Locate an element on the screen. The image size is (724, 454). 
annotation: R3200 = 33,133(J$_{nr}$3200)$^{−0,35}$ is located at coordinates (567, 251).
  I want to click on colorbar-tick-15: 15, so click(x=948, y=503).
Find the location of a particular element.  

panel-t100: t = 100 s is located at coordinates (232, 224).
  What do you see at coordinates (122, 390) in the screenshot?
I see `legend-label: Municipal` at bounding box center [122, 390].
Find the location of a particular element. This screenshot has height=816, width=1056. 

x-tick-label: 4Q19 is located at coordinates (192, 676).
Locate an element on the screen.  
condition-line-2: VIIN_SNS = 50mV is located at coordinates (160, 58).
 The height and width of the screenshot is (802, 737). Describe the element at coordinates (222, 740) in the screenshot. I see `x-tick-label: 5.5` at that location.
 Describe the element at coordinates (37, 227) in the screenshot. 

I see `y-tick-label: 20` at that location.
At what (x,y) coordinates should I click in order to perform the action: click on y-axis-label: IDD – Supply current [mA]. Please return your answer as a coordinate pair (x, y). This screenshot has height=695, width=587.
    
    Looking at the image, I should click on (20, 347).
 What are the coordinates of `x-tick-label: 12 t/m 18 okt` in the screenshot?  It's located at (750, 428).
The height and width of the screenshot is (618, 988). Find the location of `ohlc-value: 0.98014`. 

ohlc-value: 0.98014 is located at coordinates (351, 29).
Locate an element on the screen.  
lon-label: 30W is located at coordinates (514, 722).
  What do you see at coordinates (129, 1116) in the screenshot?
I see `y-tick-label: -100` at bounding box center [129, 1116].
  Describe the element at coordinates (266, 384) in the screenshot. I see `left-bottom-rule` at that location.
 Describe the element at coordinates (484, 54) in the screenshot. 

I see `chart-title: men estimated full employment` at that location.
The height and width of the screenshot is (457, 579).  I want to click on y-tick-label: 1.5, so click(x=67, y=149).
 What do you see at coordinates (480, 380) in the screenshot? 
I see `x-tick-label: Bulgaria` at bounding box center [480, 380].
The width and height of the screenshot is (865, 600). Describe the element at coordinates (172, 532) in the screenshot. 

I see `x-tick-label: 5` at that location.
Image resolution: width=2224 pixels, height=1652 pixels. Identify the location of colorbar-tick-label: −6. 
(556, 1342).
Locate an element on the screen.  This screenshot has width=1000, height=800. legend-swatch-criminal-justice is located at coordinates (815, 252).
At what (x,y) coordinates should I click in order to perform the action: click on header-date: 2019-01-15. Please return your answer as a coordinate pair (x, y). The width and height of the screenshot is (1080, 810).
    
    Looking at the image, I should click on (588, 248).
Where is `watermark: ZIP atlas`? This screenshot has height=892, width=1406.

##########

=== YOUR INSTRUCTIONS ===
Please swap "Find the location of" for "Locate" wherever it appears in the items above, and reproduce them with nothing else changed.

=== ANSWER TO THE PROBLEM ===
Locate an element on the screen. The image size is (724, 454). 
annotation: R3200 = 33,133(J$_{nr}$3200)$^{−0,35}$ is located at coordinates (567, 251).
  I want to click on colorbar-tick-15: 15, so click(x=948, y=503).
Locate a particular element.  

panel-t100: t = 100 s is located at coordinates (232, 224).
  What do you see at coordinates (122, 390) in the screenshot?
I see `legend-label: Municipal` at bounding box center [122, 390].
Locate a particular element. This screenshot has height=816, width=1056. 

x-tick-label: 4Q19 is located at coordinates (192, 676).
Locate an element on the screen.  
condition-line-2: VIIN_SNS = 50mV is located at coordinates (160, 58).
 The height and width of the screenshot is (802, 737). Describe the element at coordinates (222, 740) in the screenshot. I see `x-tick-label: 5.5` at that location.
 Describe the element at coordinates (37, 227) in the screenshot. 

I see `y-tick-label: 20` at that location.
At what (x,y) coordinates should I click in order to perform the action: click on y-axis-label: IDD – Supply current [mA]. Please return your answer as a coordinate pair (x, y). This screenshot has height=695, width=587.
    
    Looking at the image, I should click on (20, 347).
 What are the coordinates of `x-tick-label: 12 t/m 18 okt` in the screenshot?  It's located at (750, 428).
The height and width of the screenshot is (618, 988). Locate `ohlc-value: 0.98014`. 

ohlc-value: 0.98014 is located at coordinates (351, 29).
Locate an element on the screen.  
lon-label: 30W is located at coordinates (514, 722).
  What do you see at coordinates (129, 1116) in the screenshot?
I see `y-tick-label: -100` at bounding box center [129, 1116].
  Describe the element at coordinates (266, 384) in the screenshot. I see `left-bottom-rule` at that location.
 Describe the element at coordinates (484, 54) in the screenshot. 

I see `chart-title: men estimated full employment` at that location.
The height and width of the screenshot is (457, 579).  I want to click on y-tick-label: 1.5, so click(x=67, y=149).
 What do you see at coordinates (480, 380) in the screenshot? 
I see `x-tick-label: Bulgaria` at bounding box center [480, 380].
The width and height of the screenshot is (865, 600). Describe the element at coordinates (172, 532) in the screenshot. 

I see `x-tick-label: 5` at that location.
Image resolution: width=2224 pixels, height=1652 pixels. Identify the location of colorbar-tick-label: −6. 
(556, 1342).
Locate an element on the screen.  This screenshot has width=1000, height=800. legend-swatch-criminal-justice is located at coordinates (815, 252).
At what (x,y) coordinates should I click in order to perform the action: click on header-date: 2019-01-15. Please return your answer as a coordinate pair (x, y). The width and height of the screenshot is (1080, 810).
    
    Looking at the image, I should click on (588, 248).
Where is `watermark: ZIP atlas`? This screenshot has height=892, width=1406.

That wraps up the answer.